During the next half-dozen games neither spoke. With deep absorption, Asshlin followed the run of the cards. Once or twice an exclamation escaped him; once or twice he paused to replenish Milbanke's glass or his own; but in every other respect he had eyes and thoughts for nothing but the business in hand. Milbanke, on the contrary—gambler neither by instinct nor training—was infinitely more interested in his opponent than in the play.
As he watched Asshlin, a score of recollections rose to his mind—recollections that time and advancing age had all but effaced. He recalled the numberless occasions upon which the Irishman, in the exuberance of youth, had sat over a gaming-table until the daylight had streamed in across the scattered cards, the heaped-up cigar-ashes and the emptied glasses; he reviewed the rare occasions on which his cajoleries had drawn him from his own mild pursuits to be a sharer in these prolonged revels; and with the memory came the thought of the headache, the sick sense of weariness that had invariably lain in wait for him the following morning. A wondering admiration for Asshlin had always held a place in these jaded after-sensations—a species of hero-worship for one who could turn into bed at four in the morning and emerge at nine with all the vigour and vitality of the most virtuous sleeper. He had never fully realised that to men of Asshlin's stamp dissipation, excitement, and action are potent stimulants, calling forth all the superfluous nervous energy that by nature they possess. While the tide of life runs high about such men, they are borne forward, buoyed up by their own capacity for living and enjoying. To them, existence at high pressure is a glorious, exalted state, exempt from satiety or fatigue; it is the quieter phases of existence—the phases that to ordinary men mean rest, peace, domestic tranquillity and domestic interests—that these exuberant, ardent human beings have cause to dread.
An hour went by, and still the idea of a past, curiously reflected and curiously contradicted, absorbed Milbanke's perceptions. Then gradually but decisively it was borne in upon his mind that his absorption was blunting his common sense. He was playing execrably.
It has been said that he was no gambler; but neither was he a fool. With something of a shock he realised that he stood a loser to the extent of seven or eight pounds. With the realisation he sat straighter in his chair. It was not that he grudged the money. He was generous—and could afford generosity. It was rather that that admirable quality which urges the Englishman to play a losing game was stirred within him.
"By Jove, Denis!" he said. "I must look to my laurels! I used to play a better game than this."
Asshlin's only answer was a laugh—a laugh from which all the bitterness had dropped away, leaving a buoyant ring of absorption and delight. Under the stimulus of excitement, he had altered. He was exalted, lifted above the petty discontent, the pessimism, the despondency that tainted his empty days.
And so for nearly two hours they played steadily; then Milbanke paused and drew out his watch.
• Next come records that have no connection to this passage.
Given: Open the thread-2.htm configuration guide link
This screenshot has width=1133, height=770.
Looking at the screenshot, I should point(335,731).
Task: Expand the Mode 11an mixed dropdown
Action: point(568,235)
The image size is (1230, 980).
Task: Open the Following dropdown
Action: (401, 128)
"I don't know what sort of hours you keep in Ireland," he hazarded; "but it's nearly twelve o'clock."
Asshlin had paused to snuff one of the candles that had begun to gutter. At the other's words, he glanced up in undisguised surprise.
"Hours?" he repeated. "Why, any—or none at all. You don't know the glory of having something to sit up for." He paused for a second in a sort of ecstasy. "You don't know it; you can't know it! You have never felt the abomination of desolation."